--- Records supplied Enclosed Below ---
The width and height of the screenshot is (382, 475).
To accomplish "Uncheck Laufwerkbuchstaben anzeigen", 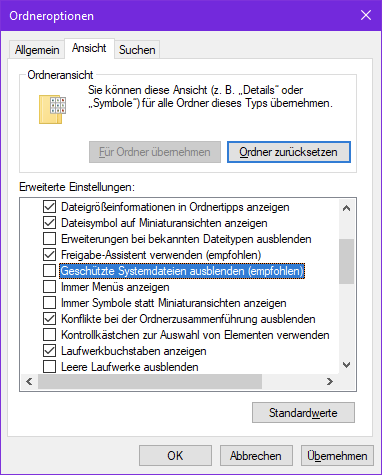I will coord(49,351).
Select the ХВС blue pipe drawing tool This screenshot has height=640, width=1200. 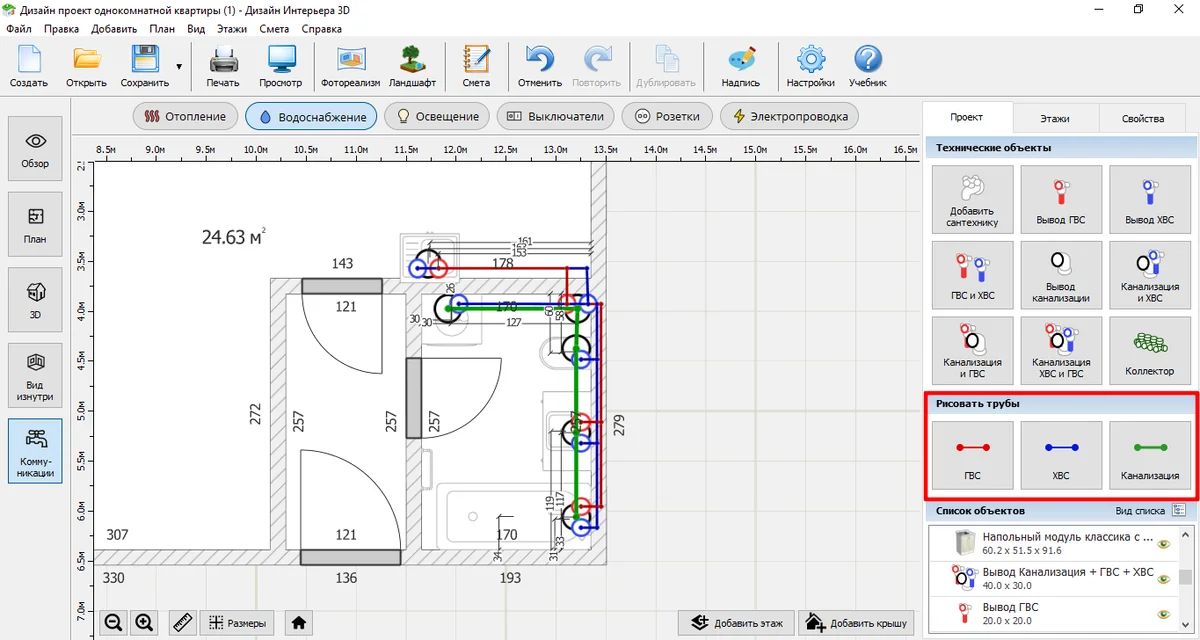click(x=1061, y=455)
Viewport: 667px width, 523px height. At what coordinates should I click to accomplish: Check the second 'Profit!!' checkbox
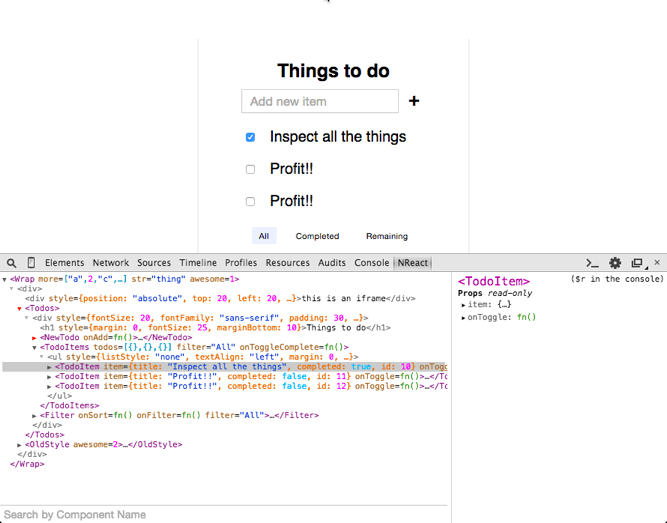tap(250, 201)
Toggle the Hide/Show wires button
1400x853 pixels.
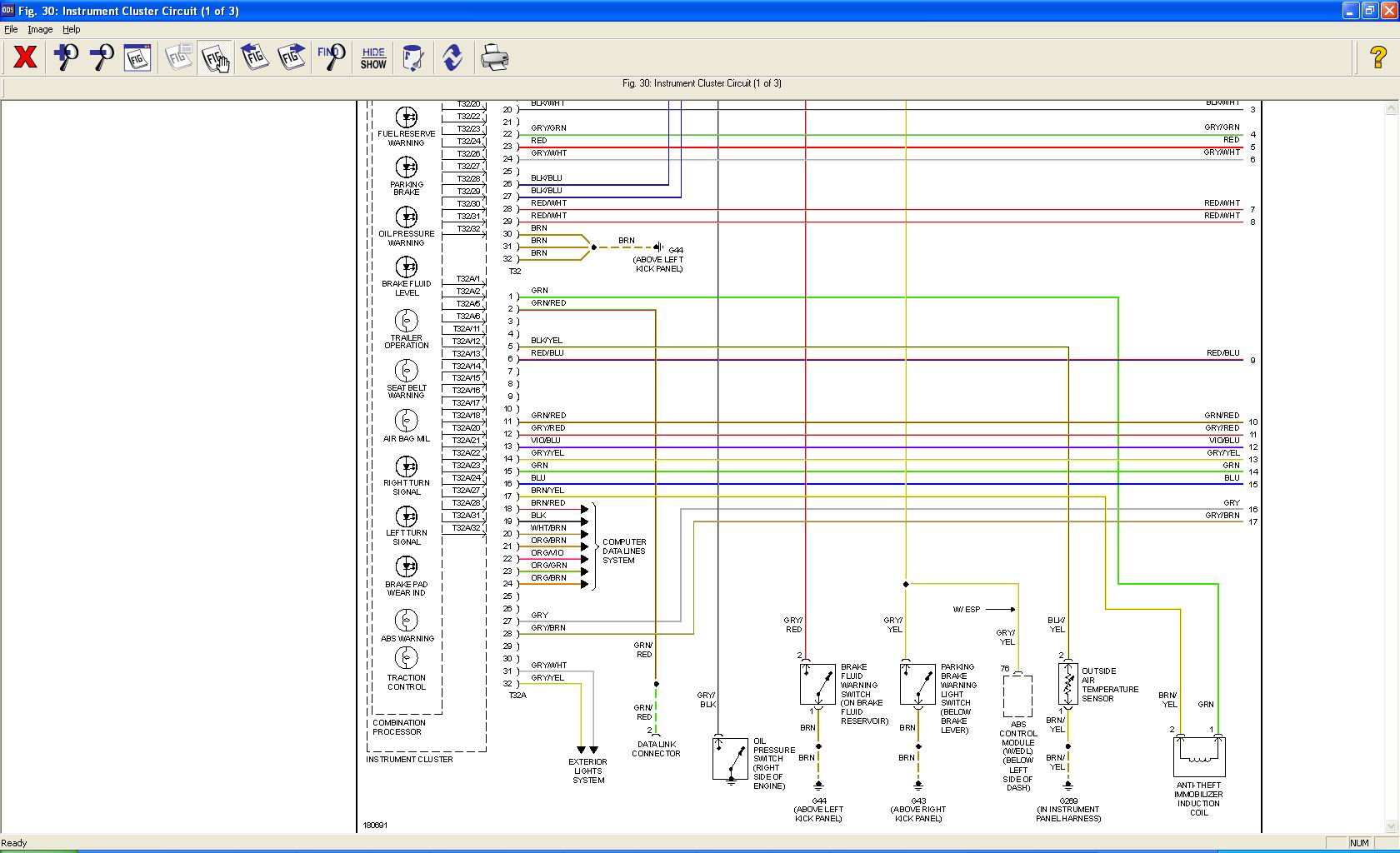point(373,57)
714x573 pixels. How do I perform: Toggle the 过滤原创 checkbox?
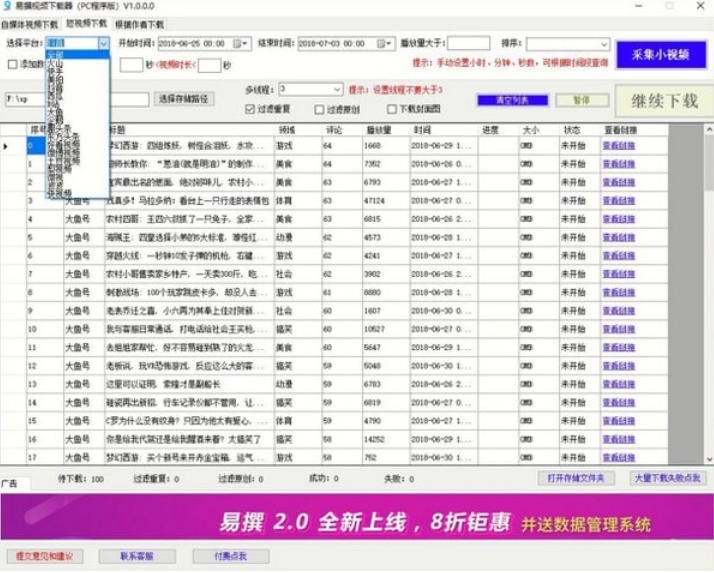(x=319, y=109)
--- End of Enclosed Records supplied ---
> _Task goal_: Every line from the line containing "Toggle the Hide/Show wires button" through the last line above is to be printed exactly. Pictures are not copied.

> _Response_:
Toggle the Hide/Show wires button
1400x853 pixels.
point(373,57)
714x573 pixels. How do I perform: Toggle the 过滤原创 checkbox?
(x=319, y=109)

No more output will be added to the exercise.